▶ [Source text]:
┌──

Dead Man's Walk (or Deadman's Walk) is a footpath running east–west in central Oxford, England, situated immediately to the south of Merton College and just outside the old Oxford city wall, with Corpus Christi College at the western end. To the north, Grove Walk connects with Merton Street through a gateway. Immediately to the south is Merton Field with Merton Walk connecting to the wide tree-lined Broad Walk, which runs parallel with Dead Man's Walk. Beyond that is Christ Church Meadow.

==History==
The walkway itself appears to be the route of medieval Jewish funeral processions. A procession would begin at the synagogue (near to where Tom Tower now stands) and proceed towards the Jewish burial ground (now the site of the University of Oxford Botanic Garden).

==Historical markers==
Near to the eastern end of the walkway is a plaque marking the first hot air balloon ascent by an "English Aeronaut", James Sadler (1753–1828). He ascended from Merton Field on 4 October 1784, landing nearby in Woodeaton.

There is a stone slab in the University of Oxford Botanical Garden with a history of the origin of the footpath.
It reads:

Beneath this garden lies a medieval cemetery.

Around 1190 the Jews of Oxford purchased a water meadow outside the city walls to establish a burial ground. In 1231 that land, now occupied by Magdalen College, was appropriated by the Hospital of St John, and a small section of wasteland, where this memorial lies, was given to the Jews for a new cemetery.

An ancient footpath linked this cemetery with the medieval Jewish quarter along Great Jewry Street, now St Aldates. For over 800 years this path has been called 'Deadman's Walk,' a name that bears silent witness to a community that contributed to the growth of this City and early University throughout the 12th and 13th centuries.

└──

▶ [Exercises to complete]:
• a. According to the passage on Dead Man's Walk, on what date did James Sadler ascend from Merton Field?
• b. Repeat the part of the passage on Dead Man's Walk beginning with "Beneath this garden" and going on through "and 13th centuries.", word for word.

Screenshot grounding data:
┌──

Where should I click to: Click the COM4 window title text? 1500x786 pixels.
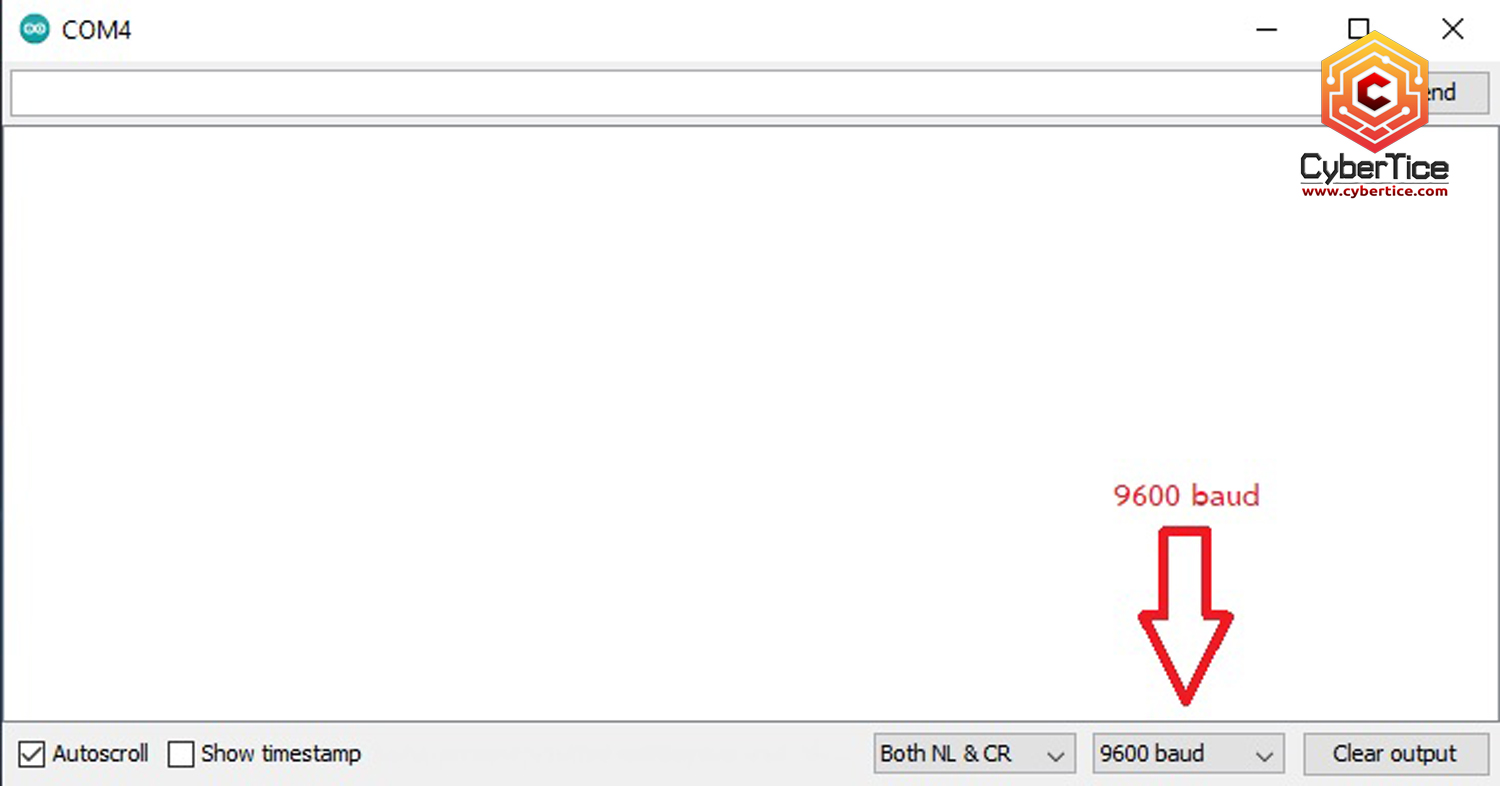pyautogui.click(x=96, y=30)
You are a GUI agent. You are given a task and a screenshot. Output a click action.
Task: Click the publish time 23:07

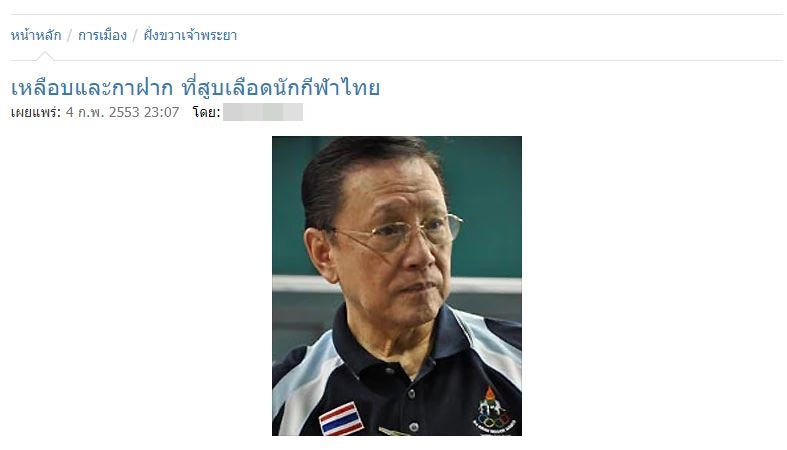(x=162, y=112)
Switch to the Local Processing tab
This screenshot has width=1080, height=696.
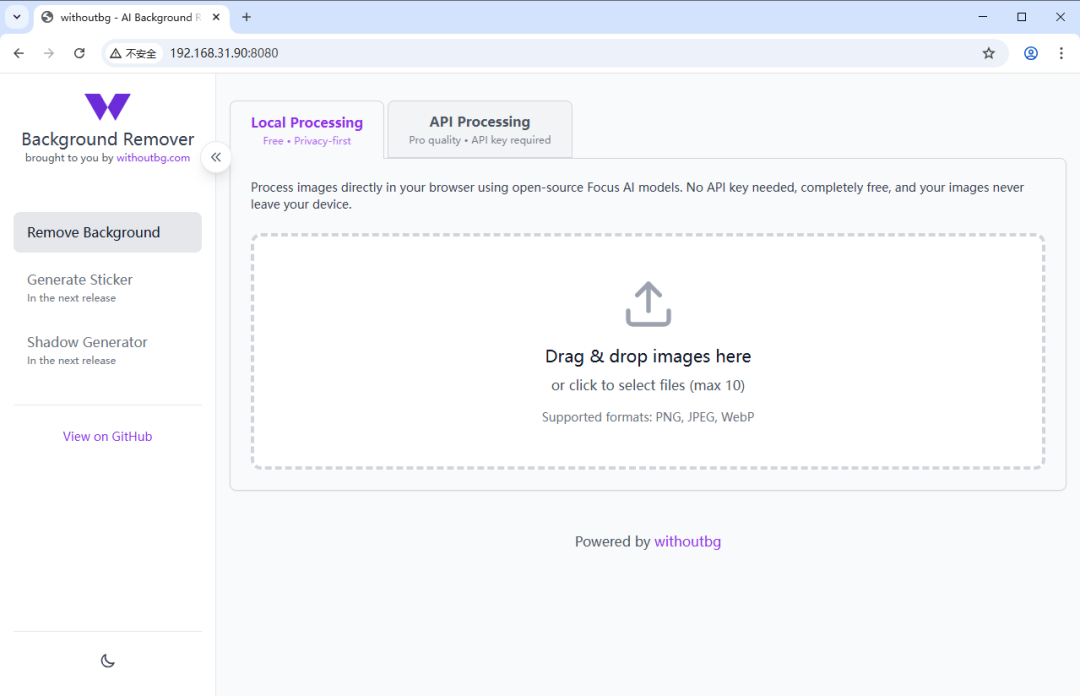[x=306, y=129]
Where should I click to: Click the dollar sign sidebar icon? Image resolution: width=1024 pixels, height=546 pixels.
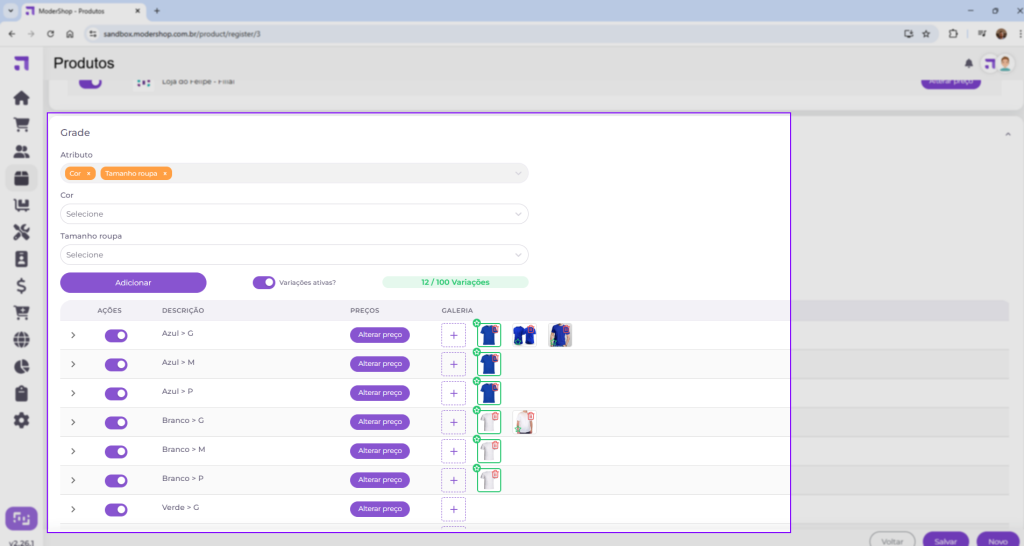[20, 286]
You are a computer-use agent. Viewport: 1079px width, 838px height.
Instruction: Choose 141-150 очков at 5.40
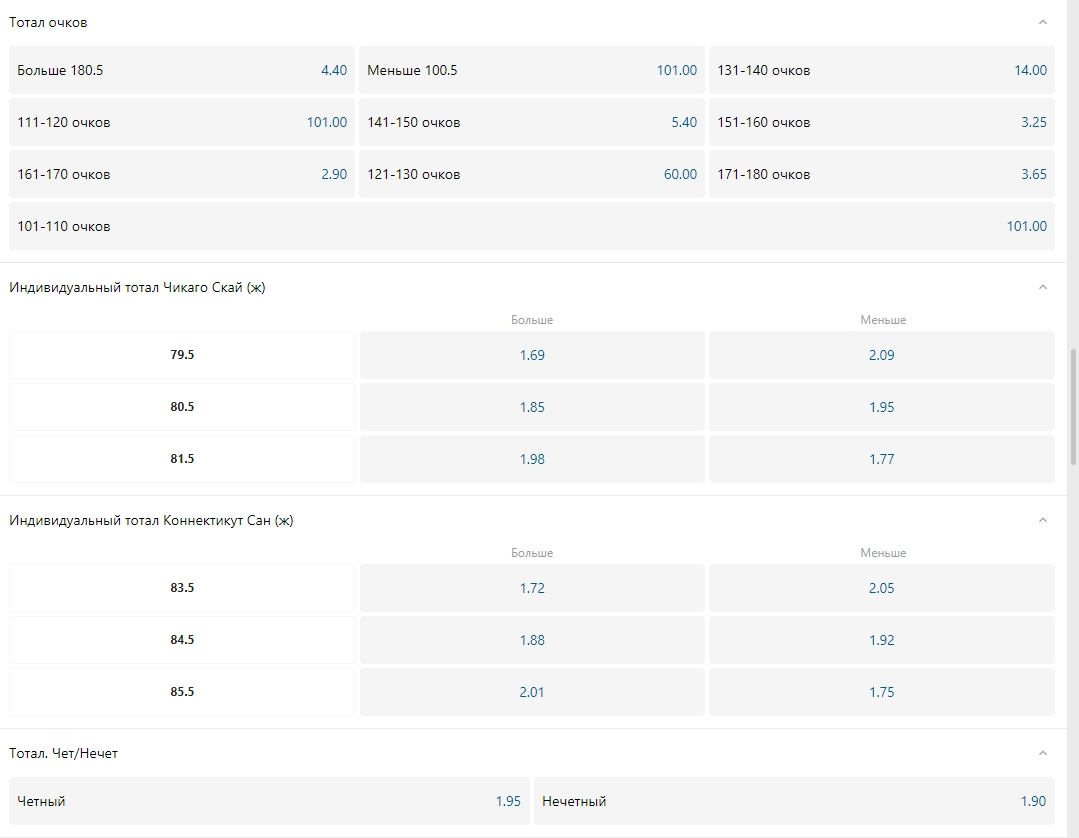(531, 122)
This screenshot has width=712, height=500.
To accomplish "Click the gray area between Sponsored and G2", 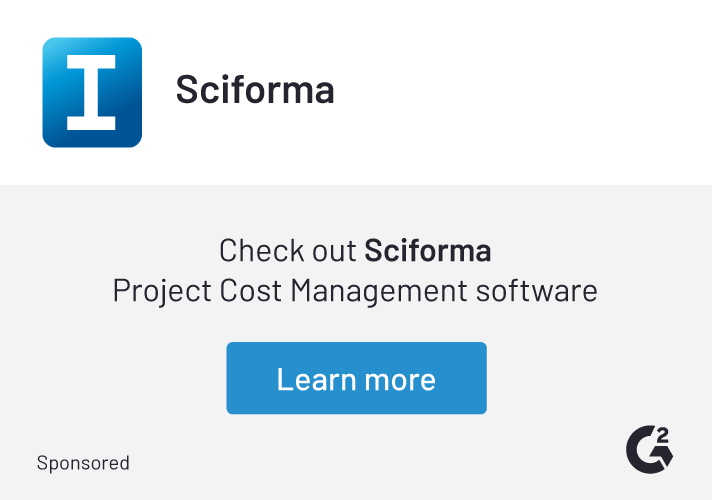I will [x=380, y=460].
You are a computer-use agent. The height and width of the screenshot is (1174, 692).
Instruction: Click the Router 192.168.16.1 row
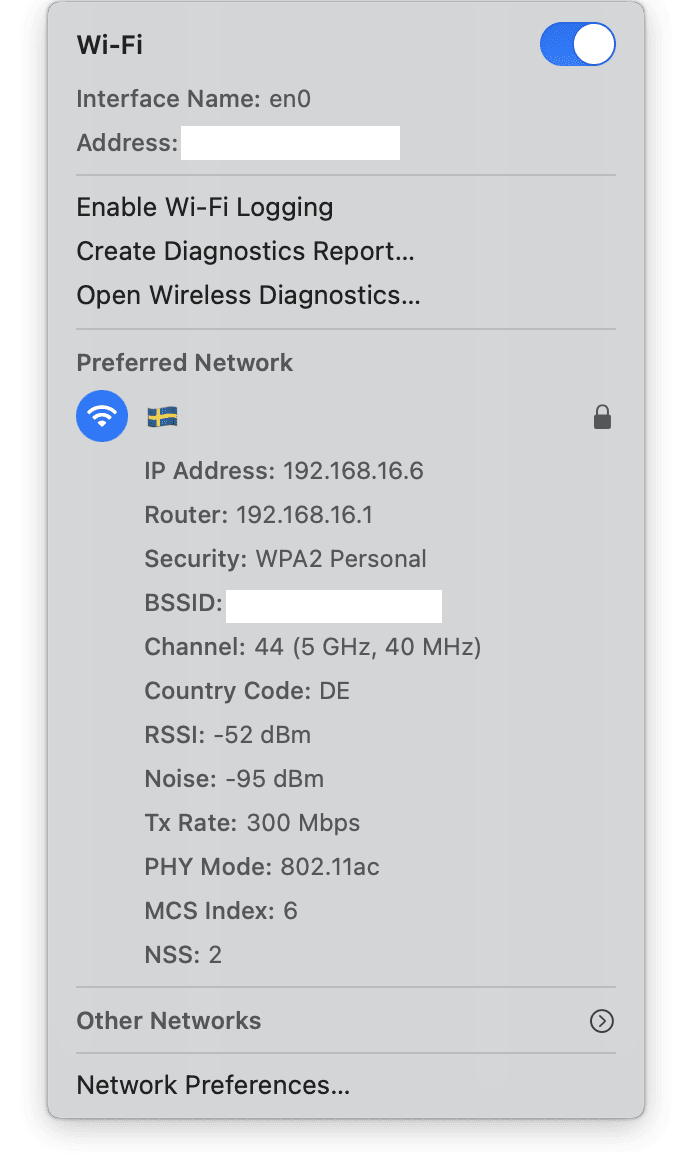(x=258, y=515)
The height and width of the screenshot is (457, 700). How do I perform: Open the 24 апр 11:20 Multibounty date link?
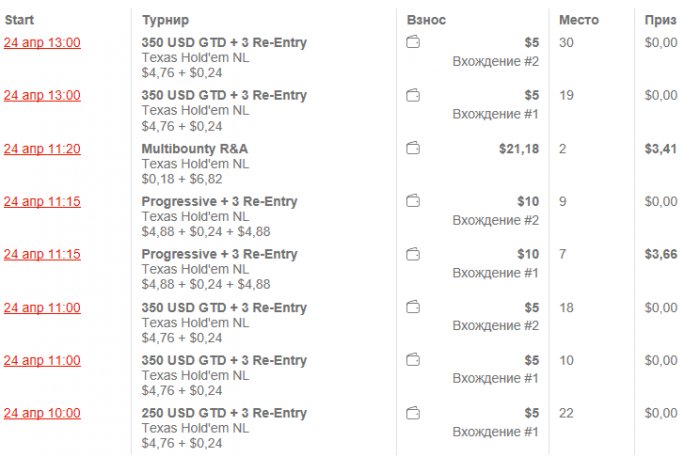point(42,149)
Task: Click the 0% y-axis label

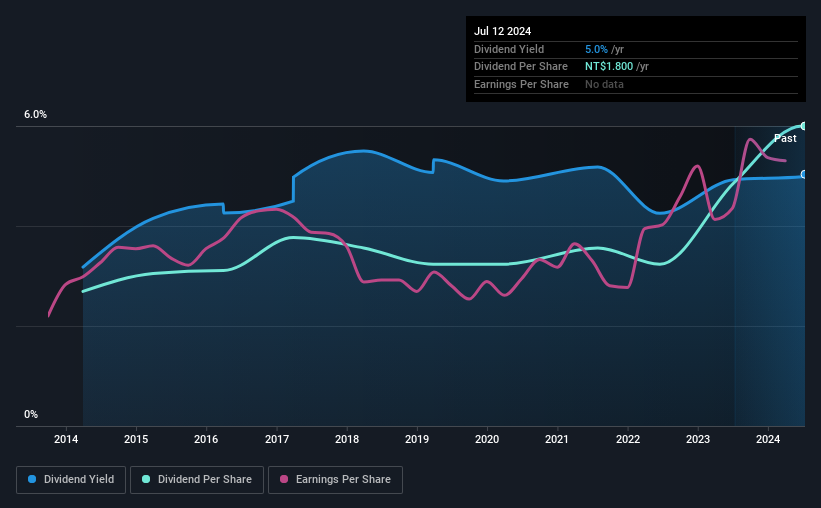Action: pos(31,414)
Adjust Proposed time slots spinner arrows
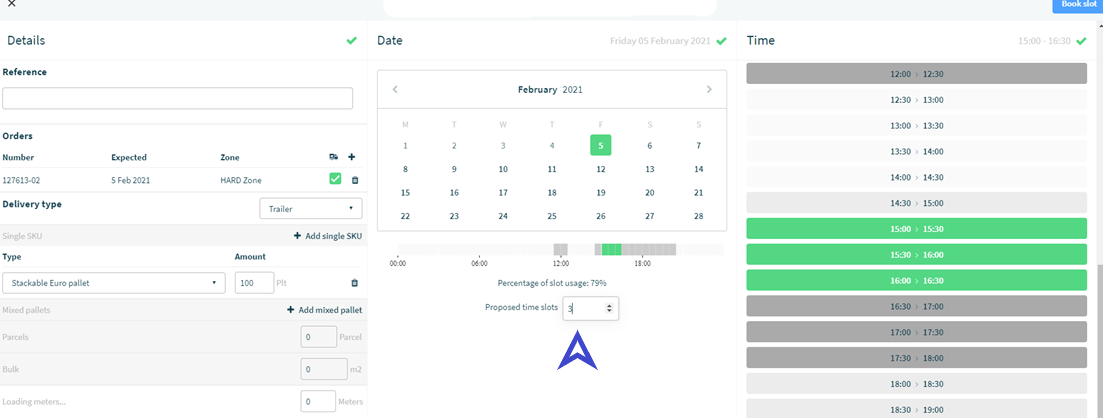1103x418 pixels. click(x=609, y=308)
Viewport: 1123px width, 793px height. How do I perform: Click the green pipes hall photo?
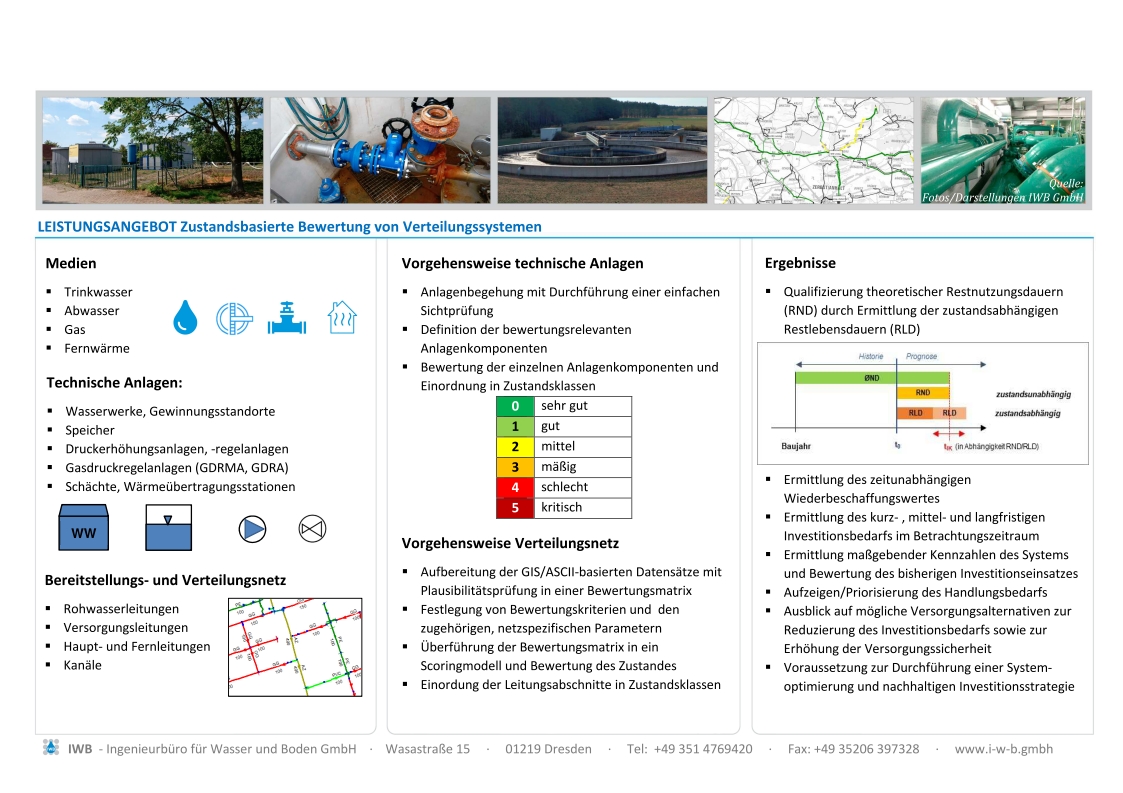[1002, 150]
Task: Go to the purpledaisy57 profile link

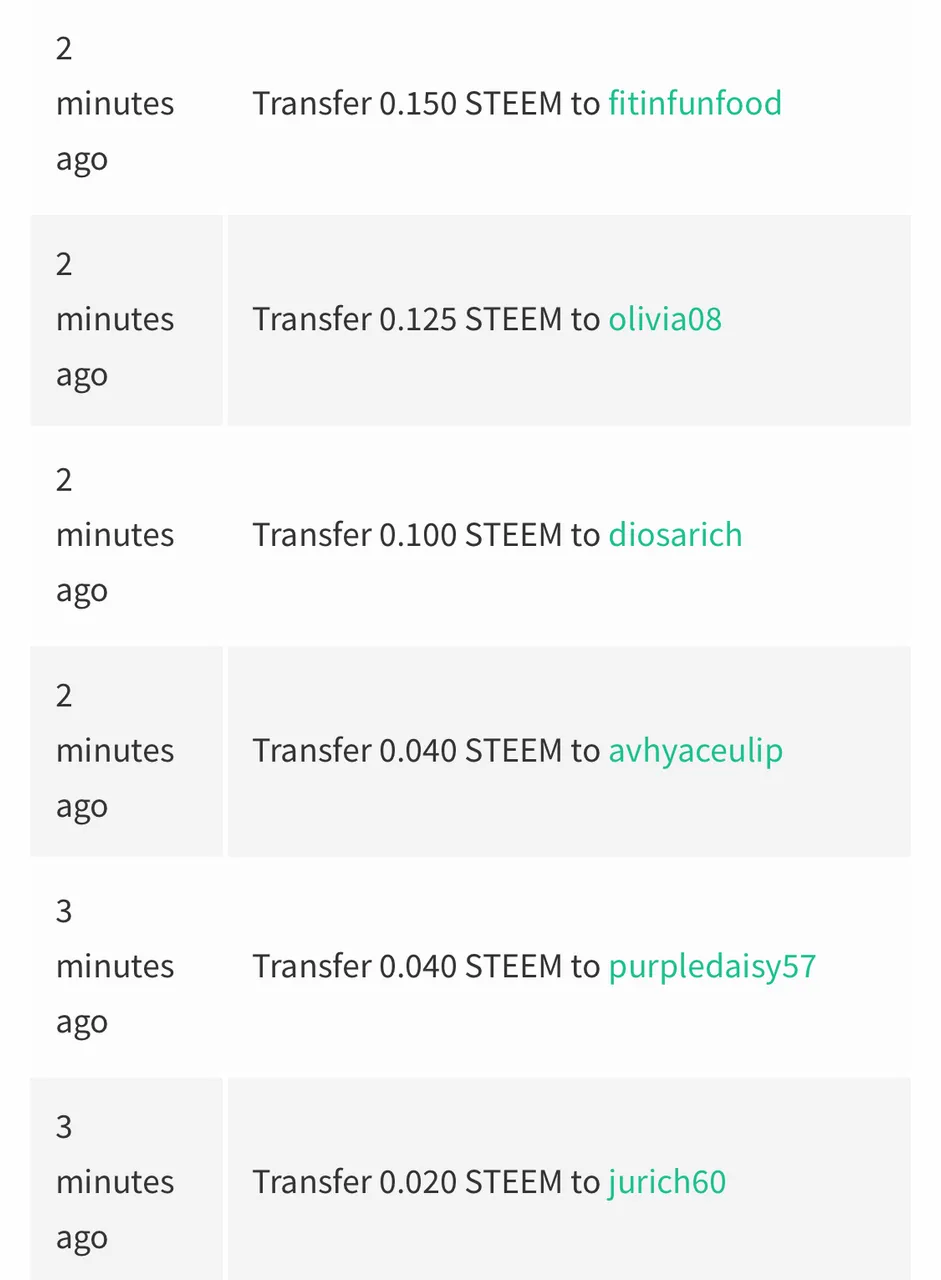Action: [x=712, y=967]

└──

▶ [Solutions for each task]:
• a. 4 October 1784

• b.
Beneath this garden lies a medieval cemetery.

Around 1190 the Jews of Oxford purchased a water meadow outside the city walls to establish a burial ground. In 1231 that land, now occupied by Magdalen College, was appropriated by the Hospital of St John, and a small section of wasteland, where this memorial lies, was given to the Jews for a new cemetery.

An ancient footpath linked this cemetery with the medieval Jewish quarter along Great Jewry Street, now St Aldates. For over 800 years this path has been called 'Deadman's Walk,' a name that bears silent witness to a community that contributed to the growth of this City and early University throughout the 12th and 13th centuries.